Aaron M., International Education Volunteer in Guatemala
2 minute read
Christianson Fellow Aaron M. is back from his 8-month volunteering trip to Guatemala. Aaron shares some of his amazing experiences studying Spanish and working with three different social work and educational volunteer organizations in Guatemala:
For the first 4 weeks, I intensely studied Spanish 5 hours a day, 5 days a week. At times, the sheer amount of material I was learning was beyond daunting, but with focus and patience it began to get easier. I found I was making progress communicating more and more complicated ideas. During the weekends I took the time to explore the surrounding landscape on foot or by bicycle. I was so astonished at the incredible beauty of the volcanic landscape intermixed with corn fields and small towns. At times, I felt as if I had walked into a postcard: the stark beauty, the smiling people dressed in the most ornate colorful clothing, the corn-covered hills surrounding the bustling city where I lived. Quetzaltenagno, commonly called Xela (prenounced shela) is a city of about 250,000 people, over 50% of them K'iche Mayan. The city epitomizes the collision of old tradition and modernism. This was ever apparent with the many old Mayan women I saw dressed in traditional colorful handmade clothing jabbering away on cell phones in K'iche. Xela lies in a mountain valley surrounded by towering volcanic peaks and ancient (and not so ancient) lava flows. At over 7,000 feet in the valley, the climate is quite mild, much like the Northwest of the US except that there are only two seasons, rainy and dry. I later learned that they call the highlands, where Xela is, the land of perpetual spring, and now I understand why. After four weeks at the school, I successfully "graduated" with an intermediate level certificate from the school. My Spanish still had a long way to go, but now I could at least barter in the market and get around the country without being unintentionally rude. My month of intense study was over and I was off again.

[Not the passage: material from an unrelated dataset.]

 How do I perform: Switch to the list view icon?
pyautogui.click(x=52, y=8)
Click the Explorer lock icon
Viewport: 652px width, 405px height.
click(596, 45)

I have so many stories from this trip, each a rich experience that has impacted my life in countless ways. I am so amazed at the strength, perseverance, patience and optimism of the Guatemalan people even in the face of what was the most destructive rainy season of the last 60 years. Through it all, the people I met there have a joy for life that I think us Norte Americanos could learn from. I already miss the land of the Quetzal, but at the same time, I'm enjoying looking back at Guatemala through a different lens that comes from being home. I'm sure, like most other things in life, what this trip means to me now will change as the years pass by. But one thing is for sure, Guatemala has left its' mark on my soul forever!"